Brookfield invests alongside its clients by using its own balance sheet, and concentrates mainly on infrastructure investment. The firm is also looking to add more wealth products for individual investors; in addition to the private real estate investment trust it started last year, the company wants to build similar models for infrastructure and renewables. Right now, Flatt is looking at higher inflation as a positive for the firm, as “its businesses and real assets can adjust revenue higher over time,” just as long as interest rates don’t rise too much or too quickly.

Brookfield doesn’t sell consumer products, and when asked about positions in Russia or Ukraine, Flatt was quick to explain that his firm doesn’t have any direct investments in either country. But even without direct involvement, “every business around the world is going to be affected in some way, so there’s no good news coming out of this,” he said.

But one good thing on the horizon for Brookfield is their forthcoming $15 billion fund that will hold traditional renewables businesses such as solar and wind, with the goal of helping companies transition off of coal. That fund will be run by former Bank of England Governor Mark Carney, who joined Brookfield last year to build up its ESG business. Flatt told Bloomberg that he expects “excellent rates of return” in addition to doing “great things for the world.”
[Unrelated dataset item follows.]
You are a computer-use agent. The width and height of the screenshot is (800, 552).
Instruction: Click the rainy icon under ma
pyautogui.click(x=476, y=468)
However, investing in a firm like Brookfield isn’t for everyone, Flatt says in the interview. Inexperienced investors would probably do better in a passive index fund, where they can put their money in and just let it compound over time as opposed to selling it. In fact, selling at the wrong time is the biggest mistake an investor can make. But compound interest can be “an incredible miracle of business, finance and human existence,” Flatt rhapsodizes, especially “if you keep at it and don’t quit[.]”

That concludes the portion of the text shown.